### ARBEITSAUFTRAG
Führe den unten stehenden Text über Pop-up-Radwege und Straßenrecht im Anschluss an seinen letzten Satz weiter.

### TEXT
__________________________________________________
Die Berliner Verwaltung hat zwar im anhängigen Beschwerdeverfahren vor dem Oberverwaltungsgericht Berlin-Brandenburg die für die verkehrsbezogene Gefahrenprognose erforderlichen Tatsachen durch Nachreichung von Verkehrszählungen, Unfallstatistiken u.ä. belegt, so dass es gut möglich erscheint, dass das Oberverwaltungsgericht die Einrichtung der Pop-up-Radwege nunmehr für rechtmäßig erachten könnte. Allerdings zeigt der Fall eindrücklich, dass auf Grundlage der derzeit geltenden StVO mit ihrem Ideal des fließenden Kraftfahrzeugverkehrs Beschränkungen eben dieses Verkehrs nur aus verkehrsbezogenen Erwägungen getroffen werden können – und die Begründungslast hierbei für die Verwaltung sehr hoch liegt.

Nicht erst beim "Wie" der Straßennutzung ansetzen

Die StVO gehört zum Straßenverkehrsrecht. Dieses regelt das "Wie" der Straßennutzung. Es ist jedoch nur die eine Seite der Medaille, wenn es um die rechtlichen Fragen des Verkehrs auf Straßen geht. Denn die andere Seite der Medaille – das "Ob" dieser Nutzung – wird vom Straßenrecht geregelt: Die straßenrechtliche Widmung einer Straße bestimmt, für welche Nutzungen diese vorgesehen ist. Erst im Rahmen dieser Widmung kommt dann das Straßenverkehrsrecht zum Tragen.
__________________________________________________
### BEREITGESTELLTE ANGABEN
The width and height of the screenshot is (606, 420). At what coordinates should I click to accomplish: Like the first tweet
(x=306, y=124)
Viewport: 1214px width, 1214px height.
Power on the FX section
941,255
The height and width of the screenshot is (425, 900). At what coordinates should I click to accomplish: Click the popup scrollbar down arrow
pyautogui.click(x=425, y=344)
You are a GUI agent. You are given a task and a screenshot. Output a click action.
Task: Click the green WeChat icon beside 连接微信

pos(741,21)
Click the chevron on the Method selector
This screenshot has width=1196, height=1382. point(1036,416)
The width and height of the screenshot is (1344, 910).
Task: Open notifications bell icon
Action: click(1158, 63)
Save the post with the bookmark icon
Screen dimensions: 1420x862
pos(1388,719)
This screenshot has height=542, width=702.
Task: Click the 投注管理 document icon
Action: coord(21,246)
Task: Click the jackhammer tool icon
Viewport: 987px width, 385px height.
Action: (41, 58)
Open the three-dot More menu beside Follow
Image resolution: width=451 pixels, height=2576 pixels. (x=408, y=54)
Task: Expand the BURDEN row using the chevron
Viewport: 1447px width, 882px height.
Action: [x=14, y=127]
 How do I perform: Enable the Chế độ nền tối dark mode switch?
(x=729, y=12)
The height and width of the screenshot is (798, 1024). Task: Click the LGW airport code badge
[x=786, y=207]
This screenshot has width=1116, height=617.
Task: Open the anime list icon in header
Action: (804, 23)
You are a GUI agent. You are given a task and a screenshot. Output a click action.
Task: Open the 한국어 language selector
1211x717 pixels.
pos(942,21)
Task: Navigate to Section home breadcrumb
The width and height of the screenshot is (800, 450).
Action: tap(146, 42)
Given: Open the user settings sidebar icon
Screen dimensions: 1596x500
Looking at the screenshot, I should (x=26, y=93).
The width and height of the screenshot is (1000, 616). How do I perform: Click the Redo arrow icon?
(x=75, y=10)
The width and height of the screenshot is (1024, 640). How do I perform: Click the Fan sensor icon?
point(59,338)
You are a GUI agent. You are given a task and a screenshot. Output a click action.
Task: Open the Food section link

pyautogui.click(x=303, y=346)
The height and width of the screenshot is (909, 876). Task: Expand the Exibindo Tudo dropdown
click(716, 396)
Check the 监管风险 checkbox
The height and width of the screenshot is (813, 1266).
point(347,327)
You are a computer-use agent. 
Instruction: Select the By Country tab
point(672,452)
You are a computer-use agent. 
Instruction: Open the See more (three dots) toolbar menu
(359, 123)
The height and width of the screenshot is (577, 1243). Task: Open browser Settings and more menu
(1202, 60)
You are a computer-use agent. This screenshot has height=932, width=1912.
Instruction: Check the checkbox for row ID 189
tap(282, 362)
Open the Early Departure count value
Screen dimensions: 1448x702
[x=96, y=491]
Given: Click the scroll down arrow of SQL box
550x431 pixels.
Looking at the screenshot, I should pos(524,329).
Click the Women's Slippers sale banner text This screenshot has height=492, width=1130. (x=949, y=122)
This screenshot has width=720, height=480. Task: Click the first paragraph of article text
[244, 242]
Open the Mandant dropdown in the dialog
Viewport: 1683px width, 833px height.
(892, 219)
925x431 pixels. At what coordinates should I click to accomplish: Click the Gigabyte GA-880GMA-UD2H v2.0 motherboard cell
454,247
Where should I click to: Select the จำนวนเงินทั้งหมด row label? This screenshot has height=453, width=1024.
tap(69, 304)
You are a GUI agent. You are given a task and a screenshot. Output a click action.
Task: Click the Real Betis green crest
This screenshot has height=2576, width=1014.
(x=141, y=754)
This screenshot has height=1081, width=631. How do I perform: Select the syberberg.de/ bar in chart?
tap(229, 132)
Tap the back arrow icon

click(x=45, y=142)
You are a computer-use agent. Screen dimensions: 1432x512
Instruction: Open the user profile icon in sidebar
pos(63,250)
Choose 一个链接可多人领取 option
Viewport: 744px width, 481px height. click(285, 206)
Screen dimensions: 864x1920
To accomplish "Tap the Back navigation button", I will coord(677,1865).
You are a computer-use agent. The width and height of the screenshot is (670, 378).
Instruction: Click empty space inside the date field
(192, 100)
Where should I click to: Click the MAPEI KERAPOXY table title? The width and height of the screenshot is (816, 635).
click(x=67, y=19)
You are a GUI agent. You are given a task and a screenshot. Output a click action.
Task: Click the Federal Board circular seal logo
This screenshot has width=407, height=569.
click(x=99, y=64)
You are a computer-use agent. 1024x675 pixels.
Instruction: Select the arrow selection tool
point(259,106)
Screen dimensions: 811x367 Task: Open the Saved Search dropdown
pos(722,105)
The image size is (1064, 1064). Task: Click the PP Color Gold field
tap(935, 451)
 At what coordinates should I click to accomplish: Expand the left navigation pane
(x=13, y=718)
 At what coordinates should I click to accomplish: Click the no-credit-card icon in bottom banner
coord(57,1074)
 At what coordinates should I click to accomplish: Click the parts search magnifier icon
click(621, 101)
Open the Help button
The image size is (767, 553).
__________________________________________________
### ANTWORTFELD
Die allermeisten Straßen in Deutschland sind bislang uneingeschränkt für alle Verkehrsarten – vom Fußverkehr bis zum Kraftfahrzeugverkehr – gewidmet. Es sind aber vielfältige andere Widmungen denkbar. Prominentestes Beispiel sind die Fußgängerzonen: Die Widmung bezieht sich hier grundsätzlich nur auf den Verkehr zu Fuß.

Auch bislang uneingeschränkte Widmungen von Straßen lassen sich aber abändern. Durch Umwidmung, auch Teileinziehung genannt, kann die Widmung nachträglich auf bestimmte Benutzungsarten, Benutzungszwecke oder Benutzerkreise beschränkt werden. Lediglich personenbezogene Widmungsbeschränkungen (zum Beispiel: "Nur die Bewohner:innen aus X dürfen hier fahren") sind unzulässig. Neben den traditionellen Fußgängerzonen lässt sich beispielsweise an die Umwidmung von Straßen lediglich für Fußgänger:innen und Fahrradfahrer:innen sowie für den öffentlichen Personennahverkehr denken, also für den sogenannten Umweltverbund. Hinzukommen kann dann beispielsweise noch der (gegebenenfalls zeitlich beschränkte) Lieferverkehr.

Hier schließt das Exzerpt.